Why do you need a Platform Engineering team

Published in

CodeX

6 min readJun 21, 2021

Platform engineering teams are teams solely focused on improving the lives of their customers: the product engineering teams. If you don’t think that your engineering department has a single platform engineering team, odds are you have already have one — albeit a hidden one, built from individuals across your existing software engineering teams. Is there a particular person, or group of people that everyone goes to when there is a build issue? Do you all know that one person you reach out to for help when there’s an infrastructure problem? These individuals are performing the functions of platform engineers, but they’re not able to focus on that work. Instead, they’re only able to slowly chip away at platform problems and aren’t ever able to make the deep progress that is needed to unblock all your other engineering teams.

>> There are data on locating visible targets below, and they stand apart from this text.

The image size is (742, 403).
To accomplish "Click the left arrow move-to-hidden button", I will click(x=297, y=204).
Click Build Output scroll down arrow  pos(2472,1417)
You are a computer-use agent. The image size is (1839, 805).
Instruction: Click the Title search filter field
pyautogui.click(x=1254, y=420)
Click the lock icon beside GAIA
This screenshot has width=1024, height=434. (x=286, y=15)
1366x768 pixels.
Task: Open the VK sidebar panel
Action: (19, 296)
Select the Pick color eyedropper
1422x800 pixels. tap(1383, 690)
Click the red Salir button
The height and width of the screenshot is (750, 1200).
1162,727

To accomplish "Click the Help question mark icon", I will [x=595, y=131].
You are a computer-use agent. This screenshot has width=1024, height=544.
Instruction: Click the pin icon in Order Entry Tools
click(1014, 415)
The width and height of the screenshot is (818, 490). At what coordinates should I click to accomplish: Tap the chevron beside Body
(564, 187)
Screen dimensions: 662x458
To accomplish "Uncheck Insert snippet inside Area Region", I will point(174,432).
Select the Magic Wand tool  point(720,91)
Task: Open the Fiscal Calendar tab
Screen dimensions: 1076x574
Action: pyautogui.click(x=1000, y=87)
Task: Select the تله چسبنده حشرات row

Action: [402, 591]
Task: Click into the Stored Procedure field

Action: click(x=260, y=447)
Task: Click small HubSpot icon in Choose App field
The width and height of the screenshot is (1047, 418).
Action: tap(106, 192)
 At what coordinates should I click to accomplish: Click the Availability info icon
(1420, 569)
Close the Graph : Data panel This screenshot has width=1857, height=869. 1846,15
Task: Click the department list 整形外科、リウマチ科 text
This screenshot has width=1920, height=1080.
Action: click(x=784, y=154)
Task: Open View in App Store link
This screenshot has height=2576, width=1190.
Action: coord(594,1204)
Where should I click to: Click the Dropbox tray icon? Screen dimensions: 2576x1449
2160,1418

So what even is platform engineering? Before we go any deeper, I’ll acknowledge that everyone has a slightly different view of what platform engineering is. I’m going to provide my perspective on what I’ve seen work well when building and growing platform engineering teams. For me, platform engineering teams are those that work on the common platform that supports all of your other teams. A good test for this is If your customers are other engineers, you're on a platform engineering team .

Platform != Infrastructure

People are often surprised when I make this point. It’s not that these two aren’t related, your platform team should be the ones doing research, prototyping, stress testing and releasing good infrastructure primitives to your product engineering teams. It’s that this isn’t the only thing that they should be doing: front-end engineering and mobile engineering are also core components of platform engineering. Many engineers often have difficulty seeing this until you point out that you use a common framework or system (a.k.a. platform) across your product engineering teams.

A good example of a front-end platform engineering challenge is a component library. Let’s set the stage for this by imagining that your engineering department has four product engineering teams and two platform engineering teams.

Scenario A: no front-end engineering in the platform teams or no platform team

Let’s imagine you’re building your component library according to atomic design. Your design team has built seven atoms, seven molecules and six organisms for engineering to implement. As many other companies without a platform engineering function, you decide to build your component library iteratively — taking on new components over the course of new projects, spreading the load across the teams.

Each component is completed over the course of a single two week sprint, so it will take 20 sprints to complete the library. If we maximize execution, and have head product engineering team take one component per sprint, it will take us five sprints to complete the component library. If you think this is long, wait for the next part.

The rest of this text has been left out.